Postgres COPY staging design

Copy Markdown View Source

This note records the next credible Postgres bulk-ingest direction for Exograph. The small --postgres-copy experiment that copied only fragment_terms did not improve indexing because Exograph currently appends many package-sized batches; COPY setup overhead dominated.

A fair COPY implementation should batch across packages and load larger staging tables.

Goals

  • Preserve existing functionality and persisted data: files, fragments, ASTs, hashes, terms, facts, graph nodes, call edges, and package scope.
  • Preserve upsert/conflict semantics for package versions, files, fragments, and terms.
  • Keep stable IDs available before dependent rows are inserted.
  • Keep query indexes deferred until after the load when --postgres-defer-indexes is enabled.

Proposed pipeline

  1. Create regular target tables with only required unique indexes/constraints.
  2. Create temporary or unlogged staging tables for high-volume rows:
    • files
    • fragments
    • comments
    • definitions
    • references
    • graph nodes
    • call edges
    • terms
    • fragment_terms
  3. Accumulate rows across many packages in memory or bounded disk-backed chunks.
  4. COPY staging chunks using COPY ... FROM STDIN.
  5. Merge dimensions first:
    • packages
    • package_versions
    • terms
    • files
    • fragments
  6. Fetch generated IDs into hash maps keyed by natural keys:
    • package (ecosystem, name)
    • package version (package_id, version)
    • file (package_version_id, sha256)
    • fragment content_hash
    • term text
  7. Rewrite dependent staging rows with database IDs.
  8. COPY/insert fact tables in dependency order.
  9. Build deferred indexes and run ANALYZE.

Candidate implementation shape

Add an opt-in loader module rather than complicating ordinary per-package indexing:

Exograph.Postgres.StagingLoader.load_packages(repo, prefix, package_rows, opts)
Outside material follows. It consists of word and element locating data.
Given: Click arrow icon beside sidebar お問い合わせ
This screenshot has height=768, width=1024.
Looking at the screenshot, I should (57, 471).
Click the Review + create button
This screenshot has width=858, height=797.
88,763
The Hex corpus task can route to it only when all of these are true:

  • backend is Postgres
  • postgres_copy?: true
  • package workload is corpus-style, not ad-hoc source indexing
  • staging batch size is above a threshold

Risks

  • Memory blow-up if too many package rows are accumulated.
  • Duplicate handling must remain identical to current insert_all conflict behavior.
  • Foreign-key order and ID resolution add complexity.
  • Temporary/unlogged staging tables are appropriate for rebuildable local indexes, not durable ingestion guarantees.

Recommendation

Do not extend the current row-by-row COPY helper further. The next useful implementation should be a dedicated staging loader with large batches and explicit ID-resolution phases. Until then, keep --postgres-copy documented as experimental and do not use it for headline benchmark claims.